Eisenhower and Kennedy
Americans often view Presidents Eisenhower and Kennedy as symbols of two radically different
eras: the tranquil, prosperous '50s and the tumultuous '60s. Nonetheless, Kennedy, himself, was a
product of the Eisenhower years and, when we scrutinize his politics, we can begin to understand
that he was not always as progressive as the "Kennedy Myth" would have us believe. This
lecture examines the domestic policies of Dwight D. Eisenhower and John F. Kennedy as well as
America's move away from the politics of tranquility.
Some questions to keep in mind:
1. Why did so many Americans "like Ike?"
2. Compare and contrast the public image of Adlai Stevenson and Harry S Truman.
3. What was "dynamic" about Eisenhower's "conservatism?"
4. Who was a more "dynamic" president: Ike or JFK?
Campaign of 1952
Dwight David Eisenhower (1890-1969), also known as "Ike," was President of the United States
from 1953 to 1961. During World War II, he had been supreme commander of the Allied forces,
directed the invasion of Normandy on June 6, 1944, and overseen the final defeat of the Nazis.

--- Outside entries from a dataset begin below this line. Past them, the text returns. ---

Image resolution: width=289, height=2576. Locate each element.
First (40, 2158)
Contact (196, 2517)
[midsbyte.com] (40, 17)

He later organized the military forces of the North Atlantic Treaty Organization (NATO).
At war's end, Americans were weary of strife, war, economic depression, and politics. Ike
seemed untainted and his popularity was so high that both the Democrats and the Republicans
wanted him to run for president in 1948. At the time, he refused both offers, saying that he did
not find it appropriate for a general to involve himself in the political arena. However, he
changed his mind in 1952 and accepted the Republican nomination.
Eisenhower made opposition to United States military involvement in Korea the center of his
campaign, although he had supported President Truman's decision to enter the conflict.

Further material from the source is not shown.